Ob es trocken wird, weiß im Moment allerdings noch niemand, denn die Wettervorhersagen sind nicht klar genug, wie auch Wolff betont. "Man fährt mit Regenabstimmung im Qualifying", erläuterte er die Herangehensweise. "Ich glaube, es wird niemand ein reines Regen- oder Trockensetup fahren, es wird immer einen Kompromiss geben."

Daniel Juncadella war im Training bester Mercedes-Pilot., Foto: RACE-PRESS
Daniel Juncadella war im Training bester Mercedes-Pilot., Foto: RACE-PRESS

Für die derzeitige Schwäche der Autos mit dem Stern, die sich vor allem auf das Zeitfahren am Samstag bezieht, gibt es seiner Ansicht nach keinen Grund anzunehmen, dass dies auf Nachteile in Bezug auf den Motor, das Fahrwerk oder die Aerodynamik zurückzuführen ist. "Es ist eine Summe von kleineren Komponenten. Es geht so eng zu - ich bin relativ optimistisch, dass wir heute 22 Autos in einer Sekunde sehen werden, wenn es trocken bleibt. Und das auf eineinhalb Minuten Fahrzeit! Das zeigt, dass man hier nichts zu verschenken hat."

Die Frage, ob es ein Stuttgarter in die Top-10 schaffen wird, bezeichnet er als "Wahnsinn". "Normalerweise müssten wir dazu in der Lage sein, aber es geht auch darum, wie man sich für morgen aufstellt und wie man das morgige Wetter interpretiert. Das beherrscht natürlich auch den Speed auf eine Runde", betonte er.
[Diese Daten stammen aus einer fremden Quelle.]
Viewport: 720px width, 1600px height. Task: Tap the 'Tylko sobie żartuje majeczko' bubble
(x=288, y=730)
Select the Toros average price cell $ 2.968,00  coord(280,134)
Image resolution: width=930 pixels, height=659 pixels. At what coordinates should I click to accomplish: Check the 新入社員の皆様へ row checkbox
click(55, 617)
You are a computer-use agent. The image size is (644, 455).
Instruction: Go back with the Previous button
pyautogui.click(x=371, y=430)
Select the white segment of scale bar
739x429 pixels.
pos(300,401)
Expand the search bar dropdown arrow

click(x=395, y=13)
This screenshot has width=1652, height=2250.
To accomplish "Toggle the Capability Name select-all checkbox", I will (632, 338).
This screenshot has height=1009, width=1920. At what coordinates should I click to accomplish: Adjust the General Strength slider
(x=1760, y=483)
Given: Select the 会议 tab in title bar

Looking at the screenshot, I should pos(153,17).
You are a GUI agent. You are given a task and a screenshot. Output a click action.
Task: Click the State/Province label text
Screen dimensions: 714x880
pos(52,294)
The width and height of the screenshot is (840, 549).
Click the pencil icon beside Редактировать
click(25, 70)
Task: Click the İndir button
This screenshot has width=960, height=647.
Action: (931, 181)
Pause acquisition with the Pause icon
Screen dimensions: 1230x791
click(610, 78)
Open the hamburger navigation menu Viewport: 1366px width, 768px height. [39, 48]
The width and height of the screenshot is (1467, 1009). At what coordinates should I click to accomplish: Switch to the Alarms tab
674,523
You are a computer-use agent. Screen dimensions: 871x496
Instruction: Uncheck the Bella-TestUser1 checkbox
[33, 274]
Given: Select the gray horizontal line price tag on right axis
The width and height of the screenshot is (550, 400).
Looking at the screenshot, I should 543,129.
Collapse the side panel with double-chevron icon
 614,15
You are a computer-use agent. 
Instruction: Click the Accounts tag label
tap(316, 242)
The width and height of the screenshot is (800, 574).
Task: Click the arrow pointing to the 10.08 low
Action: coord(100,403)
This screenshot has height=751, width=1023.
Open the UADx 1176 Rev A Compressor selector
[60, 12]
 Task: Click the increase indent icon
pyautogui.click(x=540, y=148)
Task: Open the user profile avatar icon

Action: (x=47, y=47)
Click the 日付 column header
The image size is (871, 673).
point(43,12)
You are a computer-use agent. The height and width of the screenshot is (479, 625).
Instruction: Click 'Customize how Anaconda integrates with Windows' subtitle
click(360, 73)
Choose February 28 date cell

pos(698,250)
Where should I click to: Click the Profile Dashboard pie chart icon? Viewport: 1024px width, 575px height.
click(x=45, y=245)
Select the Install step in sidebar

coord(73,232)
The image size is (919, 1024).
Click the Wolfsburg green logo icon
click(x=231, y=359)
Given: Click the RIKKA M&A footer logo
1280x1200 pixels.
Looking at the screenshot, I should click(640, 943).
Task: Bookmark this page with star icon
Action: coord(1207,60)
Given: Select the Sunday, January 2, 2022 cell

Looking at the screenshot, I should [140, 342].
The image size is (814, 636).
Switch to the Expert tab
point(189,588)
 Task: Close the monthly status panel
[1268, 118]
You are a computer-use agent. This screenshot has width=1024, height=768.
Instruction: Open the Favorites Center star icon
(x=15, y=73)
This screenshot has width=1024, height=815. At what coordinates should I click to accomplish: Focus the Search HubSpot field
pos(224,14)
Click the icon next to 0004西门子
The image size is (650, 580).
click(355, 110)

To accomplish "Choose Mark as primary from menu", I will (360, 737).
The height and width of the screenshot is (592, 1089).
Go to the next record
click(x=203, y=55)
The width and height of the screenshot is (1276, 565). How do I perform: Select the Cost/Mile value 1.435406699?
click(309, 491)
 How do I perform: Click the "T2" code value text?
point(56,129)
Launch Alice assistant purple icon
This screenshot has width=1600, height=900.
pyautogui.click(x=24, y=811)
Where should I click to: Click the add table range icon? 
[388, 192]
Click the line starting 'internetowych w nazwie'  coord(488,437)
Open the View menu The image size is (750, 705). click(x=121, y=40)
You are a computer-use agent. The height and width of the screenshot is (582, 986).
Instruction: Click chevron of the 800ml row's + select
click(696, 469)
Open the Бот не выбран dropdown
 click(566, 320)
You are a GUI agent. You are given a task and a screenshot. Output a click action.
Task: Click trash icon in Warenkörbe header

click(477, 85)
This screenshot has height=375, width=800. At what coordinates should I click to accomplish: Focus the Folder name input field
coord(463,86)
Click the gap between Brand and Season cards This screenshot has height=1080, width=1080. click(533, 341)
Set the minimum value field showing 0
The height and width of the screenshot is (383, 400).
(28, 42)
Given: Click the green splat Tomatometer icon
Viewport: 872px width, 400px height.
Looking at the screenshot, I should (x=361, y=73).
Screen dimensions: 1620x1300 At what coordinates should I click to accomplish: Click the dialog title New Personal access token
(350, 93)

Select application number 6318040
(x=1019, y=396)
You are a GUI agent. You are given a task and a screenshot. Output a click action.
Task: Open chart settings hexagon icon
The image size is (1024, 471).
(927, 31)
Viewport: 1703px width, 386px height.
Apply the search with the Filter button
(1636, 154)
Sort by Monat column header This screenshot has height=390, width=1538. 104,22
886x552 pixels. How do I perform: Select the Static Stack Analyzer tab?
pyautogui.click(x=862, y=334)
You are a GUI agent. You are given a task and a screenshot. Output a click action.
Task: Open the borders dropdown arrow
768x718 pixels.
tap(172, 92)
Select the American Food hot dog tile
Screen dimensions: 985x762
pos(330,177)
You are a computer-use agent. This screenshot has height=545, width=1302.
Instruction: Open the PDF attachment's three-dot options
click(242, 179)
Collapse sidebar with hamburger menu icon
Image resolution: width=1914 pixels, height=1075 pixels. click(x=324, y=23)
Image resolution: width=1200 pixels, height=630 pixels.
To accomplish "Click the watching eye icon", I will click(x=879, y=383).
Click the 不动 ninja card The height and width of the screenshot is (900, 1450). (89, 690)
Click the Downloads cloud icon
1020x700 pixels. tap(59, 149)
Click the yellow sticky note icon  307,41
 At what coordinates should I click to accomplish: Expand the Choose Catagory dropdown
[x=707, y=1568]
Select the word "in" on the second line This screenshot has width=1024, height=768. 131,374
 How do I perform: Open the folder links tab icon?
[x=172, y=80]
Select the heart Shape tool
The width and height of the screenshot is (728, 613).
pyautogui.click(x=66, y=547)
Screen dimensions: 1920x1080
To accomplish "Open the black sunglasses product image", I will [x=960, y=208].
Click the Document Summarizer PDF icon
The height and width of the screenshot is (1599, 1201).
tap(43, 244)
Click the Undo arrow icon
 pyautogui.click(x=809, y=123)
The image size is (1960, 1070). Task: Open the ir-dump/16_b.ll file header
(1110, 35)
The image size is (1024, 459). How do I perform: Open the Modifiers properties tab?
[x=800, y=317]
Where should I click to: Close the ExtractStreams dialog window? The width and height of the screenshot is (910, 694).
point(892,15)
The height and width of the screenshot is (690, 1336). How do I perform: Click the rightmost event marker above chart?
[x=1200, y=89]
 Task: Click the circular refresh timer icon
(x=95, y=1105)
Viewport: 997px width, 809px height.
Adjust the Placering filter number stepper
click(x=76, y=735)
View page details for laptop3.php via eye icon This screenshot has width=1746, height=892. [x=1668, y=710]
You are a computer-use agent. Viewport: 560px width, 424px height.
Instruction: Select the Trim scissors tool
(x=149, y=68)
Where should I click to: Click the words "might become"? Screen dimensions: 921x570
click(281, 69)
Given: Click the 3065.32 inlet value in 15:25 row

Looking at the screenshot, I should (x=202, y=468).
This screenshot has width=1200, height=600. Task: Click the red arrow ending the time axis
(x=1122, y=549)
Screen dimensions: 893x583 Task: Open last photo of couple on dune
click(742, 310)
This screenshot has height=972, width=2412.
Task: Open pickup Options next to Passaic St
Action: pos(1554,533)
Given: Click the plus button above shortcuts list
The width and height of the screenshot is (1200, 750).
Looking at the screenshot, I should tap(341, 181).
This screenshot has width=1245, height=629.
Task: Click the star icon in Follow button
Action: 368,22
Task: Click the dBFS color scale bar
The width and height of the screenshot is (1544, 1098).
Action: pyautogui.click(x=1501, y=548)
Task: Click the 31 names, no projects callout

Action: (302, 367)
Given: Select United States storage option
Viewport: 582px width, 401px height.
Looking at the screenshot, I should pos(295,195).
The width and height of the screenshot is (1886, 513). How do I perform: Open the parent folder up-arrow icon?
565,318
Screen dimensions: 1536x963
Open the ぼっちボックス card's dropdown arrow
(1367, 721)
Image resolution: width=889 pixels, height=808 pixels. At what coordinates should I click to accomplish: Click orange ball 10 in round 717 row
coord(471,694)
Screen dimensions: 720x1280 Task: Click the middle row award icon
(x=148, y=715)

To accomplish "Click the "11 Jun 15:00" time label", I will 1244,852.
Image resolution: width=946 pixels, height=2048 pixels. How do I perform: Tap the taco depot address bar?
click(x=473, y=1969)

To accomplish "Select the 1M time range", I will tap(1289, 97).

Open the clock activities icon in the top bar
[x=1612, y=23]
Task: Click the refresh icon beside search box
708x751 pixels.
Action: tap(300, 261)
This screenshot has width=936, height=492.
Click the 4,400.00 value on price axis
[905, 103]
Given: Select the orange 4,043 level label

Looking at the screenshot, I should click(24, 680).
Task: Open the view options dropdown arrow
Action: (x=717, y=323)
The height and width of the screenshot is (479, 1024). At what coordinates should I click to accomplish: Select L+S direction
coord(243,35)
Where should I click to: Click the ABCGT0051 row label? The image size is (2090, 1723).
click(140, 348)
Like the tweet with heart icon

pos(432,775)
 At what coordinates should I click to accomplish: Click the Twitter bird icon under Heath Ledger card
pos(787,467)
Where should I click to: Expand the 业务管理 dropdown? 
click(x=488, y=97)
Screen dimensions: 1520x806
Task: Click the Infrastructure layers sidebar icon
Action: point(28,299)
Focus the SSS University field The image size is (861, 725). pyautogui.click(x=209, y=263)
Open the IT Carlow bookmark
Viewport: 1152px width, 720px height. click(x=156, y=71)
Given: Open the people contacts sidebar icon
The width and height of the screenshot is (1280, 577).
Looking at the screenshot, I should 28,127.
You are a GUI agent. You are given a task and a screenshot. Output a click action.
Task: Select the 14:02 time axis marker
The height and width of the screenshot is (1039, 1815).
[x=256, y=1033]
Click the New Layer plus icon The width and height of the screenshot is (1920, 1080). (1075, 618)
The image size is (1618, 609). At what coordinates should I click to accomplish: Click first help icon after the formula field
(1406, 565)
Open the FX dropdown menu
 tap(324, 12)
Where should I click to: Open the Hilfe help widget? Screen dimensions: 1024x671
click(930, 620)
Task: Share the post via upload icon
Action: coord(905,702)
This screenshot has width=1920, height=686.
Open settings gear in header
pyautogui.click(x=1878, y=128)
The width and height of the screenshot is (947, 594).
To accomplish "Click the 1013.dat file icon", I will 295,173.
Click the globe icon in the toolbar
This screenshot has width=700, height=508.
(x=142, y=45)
Qualifying nicht mehr so beherrschend

Bereits in Brands Hatch war gemunkelt worden, dass Mercedes sich bei der Abstimmung vor allem auf das Rennen konzentrierte. Denn im Rennen gelang Piloten wie Pascal Wehrlein eine deutliche Steigerung im Vergleich zu ihrer Startposition. Wolff räumte ein, dass die Strategie das eine oder andere Defizit kaschierte. "Das Fehlen des Boxenstoppfensters ermöglicht Rennen, die es so früher nicht gab. Das hat zur Folge, dass wenn man im Qualifying auf ein Rennsetup setzt, es einem durchaus Vorteile bringen kann. Es ist nicht mehr so wie früher, als das Qualifying das Rennergebnis sehr stark beherrscht hat - das ist die good news. Von der Performance her müssen wir uns im Moment ziemlich strechten."

Ein beherrschendes Thema in Brands Hatch war zudem das Abschleppmanöver von Augusto Farfus' Boliden. Die Rennleitung verzichtete auf einen Safety-Car-Einsatz und ließ den BMW quer über die Start-Ziel-Gerade ziehen. "Das war mit Sicherheit nicht richtig", stellte Wolff klar. "Wir sind uns alle einig, dass es sehr tumultös zugegangen ist." Die Entscheidung sei "im Gefecht gefallen" räumte er ein. "Das würde man so nicht mehr machen." Im Nachhinein sei darüber diskutiert worden, seiner Ansicht nach müsse im Zweifelsfall das Safety Car auf die Strecke kommen. "Es gab angeblich links vor ihm eine Gasse, wo man ihn hätte rausziehen können. Aber die Summe der Entscheidungen war beeinflusst durch den Tumult, durch die Action."